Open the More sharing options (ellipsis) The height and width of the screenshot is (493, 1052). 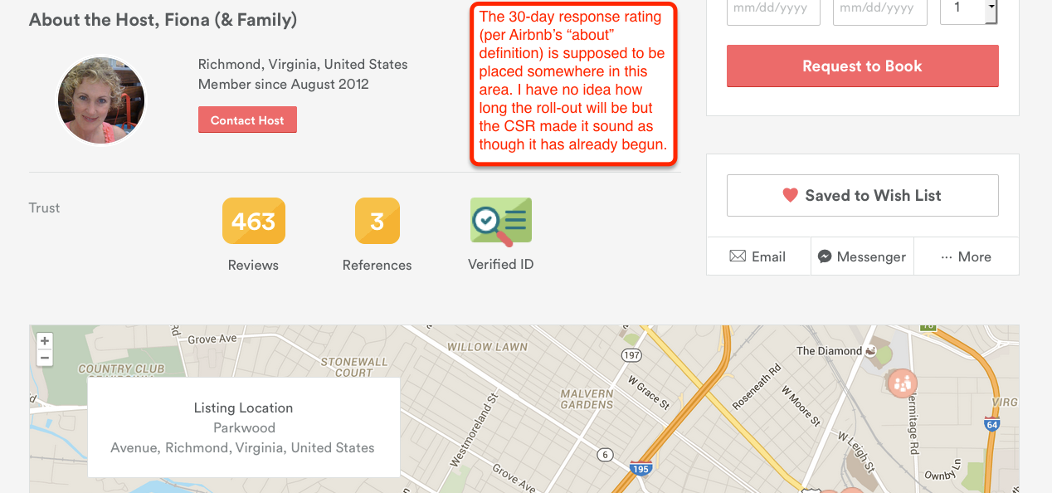click(966, 256)
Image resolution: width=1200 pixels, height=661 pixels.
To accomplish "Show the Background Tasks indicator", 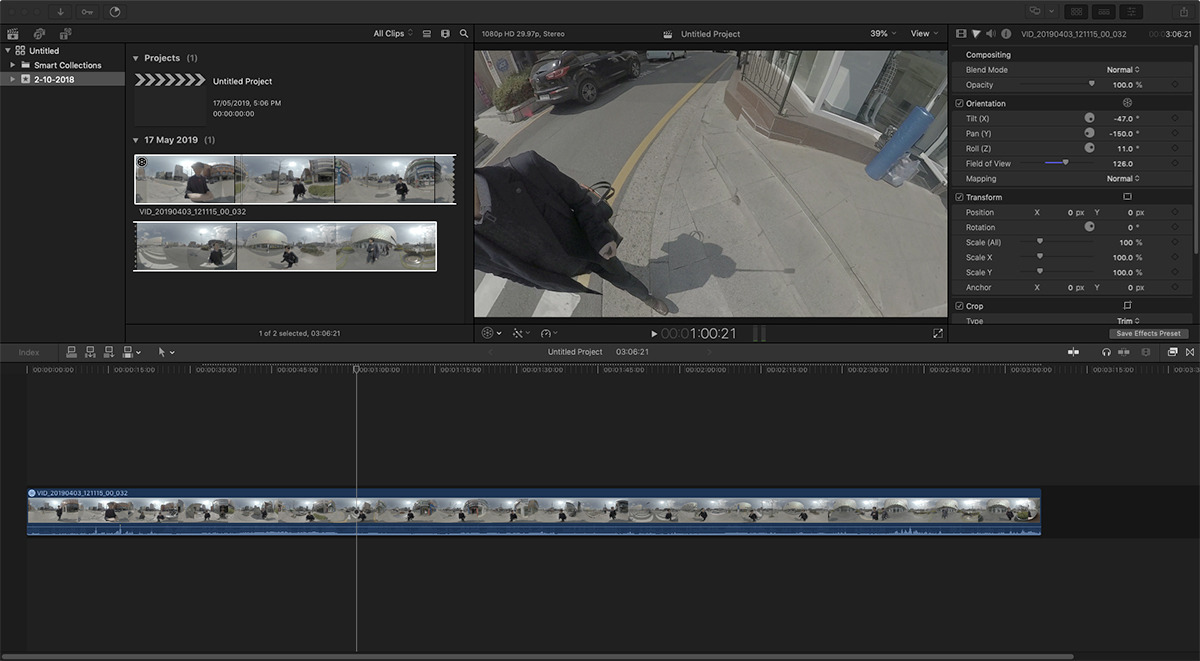I will pos(114,12).
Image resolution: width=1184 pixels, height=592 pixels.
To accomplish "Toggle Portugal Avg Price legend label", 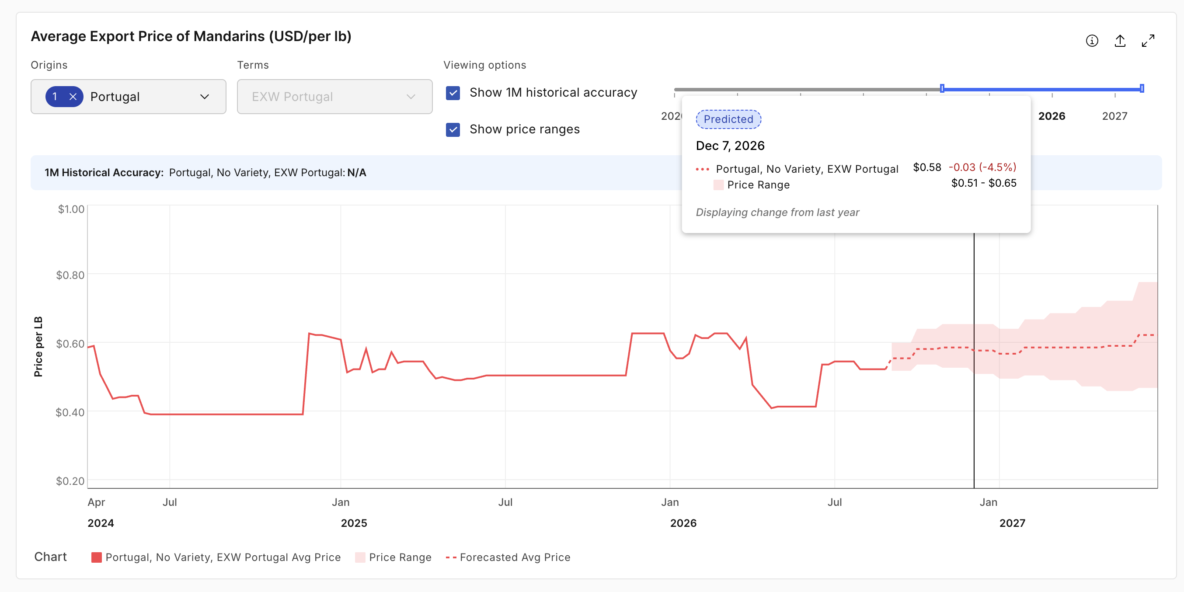I will (223, 558).
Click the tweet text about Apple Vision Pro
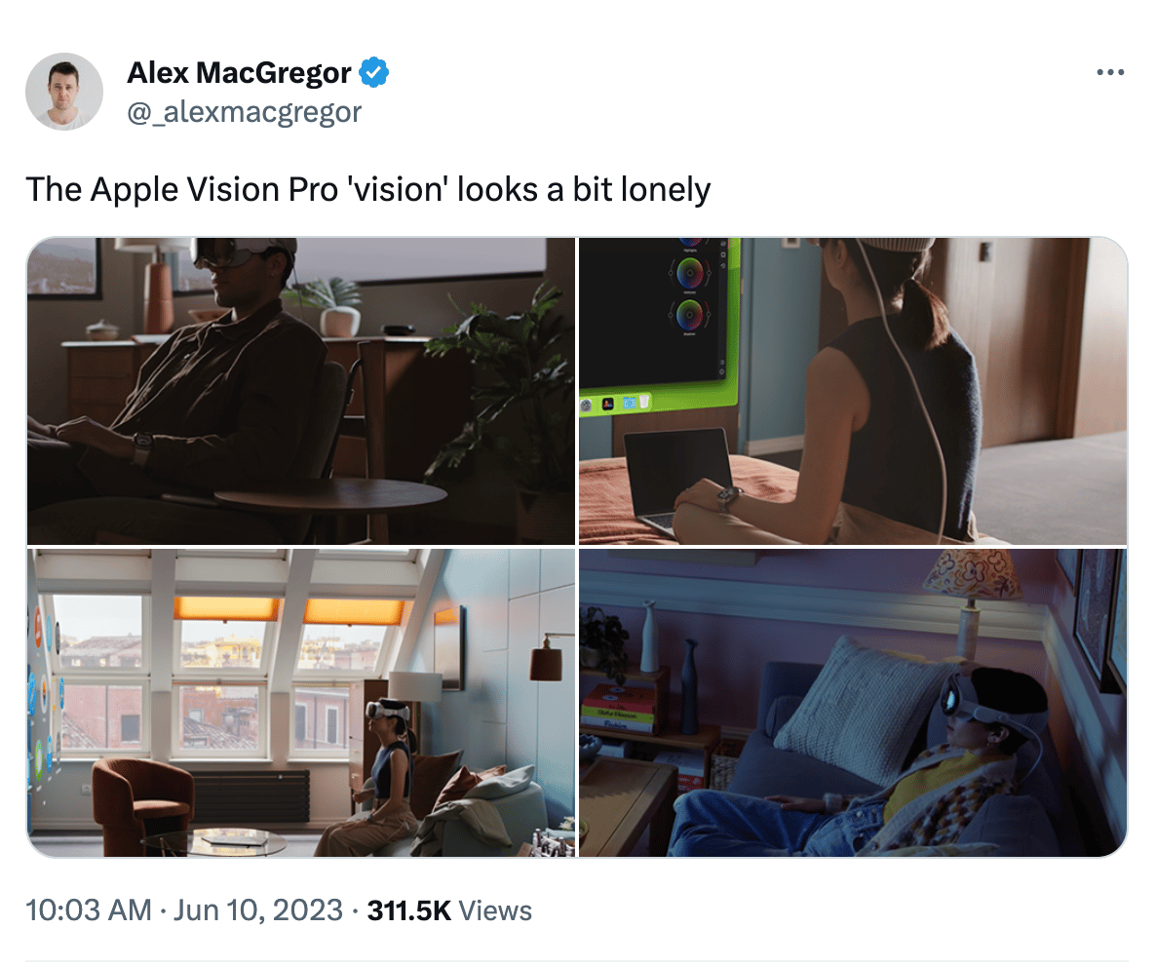The image size is (1156, 967). tap(367, 189)

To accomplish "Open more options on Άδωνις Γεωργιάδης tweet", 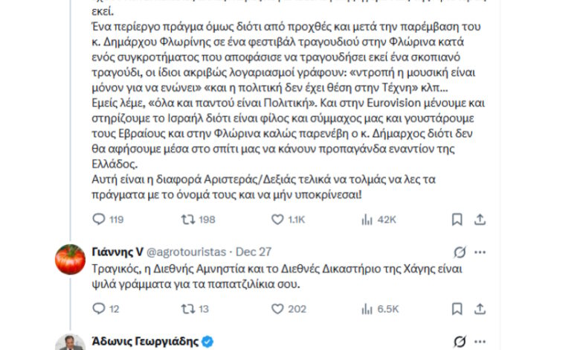I will click(x=482, y=342).
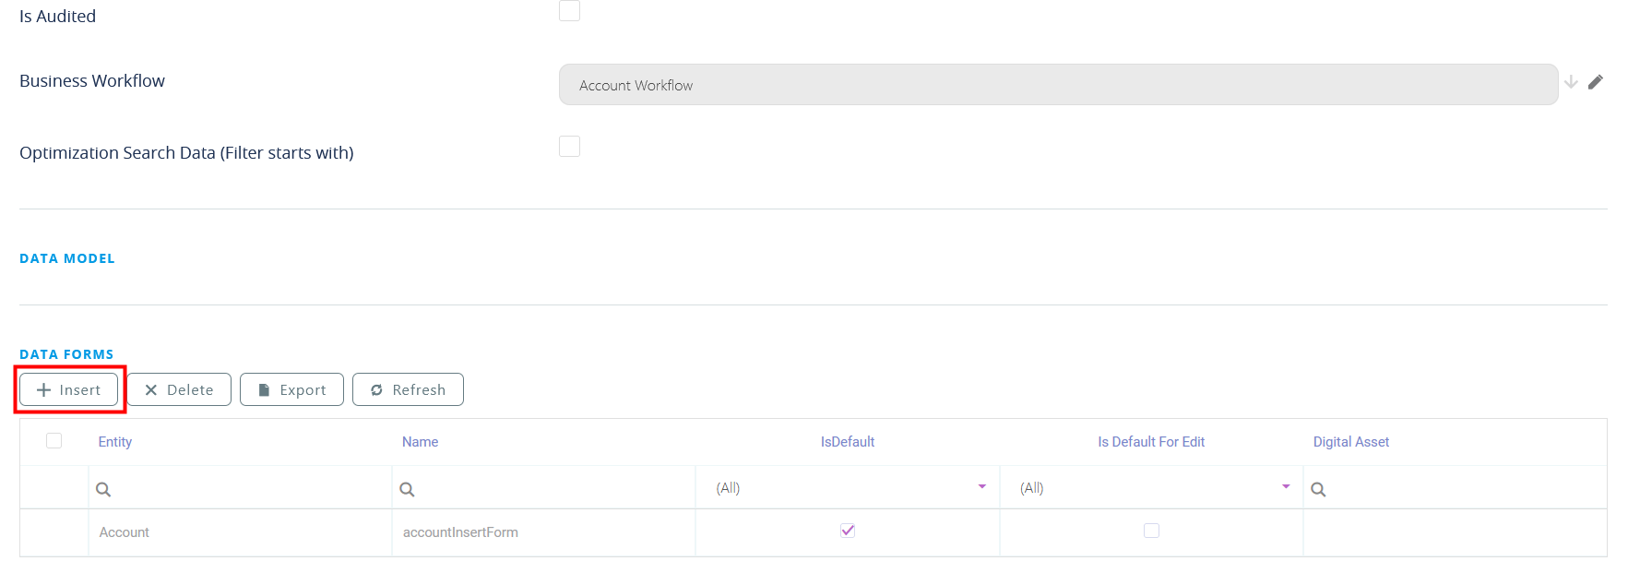Click the pencil edit icon beside Account Workflow
Viewport: 1628px width, 585px height.
[1596, 82]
○ ○ ○
# Problem
Using the data above, tally each line that contains "pixels". Write only the total.

# Reply to the task
2